I'm reading through the LZMA SDK source code and noticed that they assign pointers passed into a method to themselves - example (from the SDK, C/Util/7z/7zAlloc.c):

void *SzAlloc(void *p, size_t size)
{
  p = p;     <-- !
  if (size == 0)
    return 0;
  #ifdef _SZ_ALLOC_DEBUG
  fprintf(stderr, "\nAlloc %10d bytes; count = %10d", size, g_allocCount);
  g_allocCount++;
  #endif
  return malloc(size);
}

Can someone explain why they do this?

+8  A: 

To avoid compiler warnings on unused parameters.

Vicky
It's nicer to define a macro for this like #define UNUSED(x) ((x) = (x)). But it boils down to the same thing.
Vicky
Oh yeah, makes sense :) Thanks
VolkA
In these cases I prefer to remove the parameter name like this `void *SzAlloc(void *, size_t size)` but I'm not sure if it is a universally valid solution.

•••••

◆ **Directions for this task**
Copy the part of the LZMA SDK discussion that starts at "if (size == 0)" and ends at "they do this?", without changing anything.

•••••

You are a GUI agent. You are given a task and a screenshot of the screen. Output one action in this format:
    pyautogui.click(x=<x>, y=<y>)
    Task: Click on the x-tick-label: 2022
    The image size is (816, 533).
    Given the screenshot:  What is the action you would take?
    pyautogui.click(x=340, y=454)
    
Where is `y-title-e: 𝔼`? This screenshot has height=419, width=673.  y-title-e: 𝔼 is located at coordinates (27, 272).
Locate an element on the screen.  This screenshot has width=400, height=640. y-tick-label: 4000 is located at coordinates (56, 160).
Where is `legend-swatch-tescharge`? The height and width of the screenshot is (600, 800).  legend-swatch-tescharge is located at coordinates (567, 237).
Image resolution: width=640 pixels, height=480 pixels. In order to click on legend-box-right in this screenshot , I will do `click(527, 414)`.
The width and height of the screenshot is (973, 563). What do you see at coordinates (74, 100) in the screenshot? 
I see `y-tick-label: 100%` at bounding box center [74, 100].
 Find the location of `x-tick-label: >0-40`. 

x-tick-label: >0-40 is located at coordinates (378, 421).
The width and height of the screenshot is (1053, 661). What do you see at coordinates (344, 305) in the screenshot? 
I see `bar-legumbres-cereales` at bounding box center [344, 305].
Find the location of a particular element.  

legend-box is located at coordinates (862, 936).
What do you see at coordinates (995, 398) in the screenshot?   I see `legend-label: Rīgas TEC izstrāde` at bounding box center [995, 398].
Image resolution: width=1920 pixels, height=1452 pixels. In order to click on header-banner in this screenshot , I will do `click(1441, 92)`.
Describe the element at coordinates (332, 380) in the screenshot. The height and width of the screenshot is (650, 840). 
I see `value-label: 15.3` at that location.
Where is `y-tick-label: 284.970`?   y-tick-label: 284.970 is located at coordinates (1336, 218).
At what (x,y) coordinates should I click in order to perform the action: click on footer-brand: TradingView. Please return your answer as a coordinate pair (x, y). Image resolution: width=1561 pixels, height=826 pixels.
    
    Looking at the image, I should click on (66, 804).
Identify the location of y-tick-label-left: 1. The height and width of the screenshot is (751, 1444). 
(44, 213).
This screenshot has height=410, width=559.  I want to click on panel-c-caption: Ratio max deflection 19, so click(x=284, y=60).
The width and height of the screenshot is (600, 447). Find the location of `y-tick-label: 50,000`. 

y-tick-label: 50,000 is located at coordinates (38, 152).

•••••

◆ **Task answer**
if (size == 0)
    return 0;
  #ifdef _SZ_ALLOC_DEBUG
  fprintf(stderr, "\nAlloc %10d bytes; count = %10d", size, g_allocCount);
  g_allocCount++;
  #endif
  return malloc(size);
}

Can someone explain why they do this?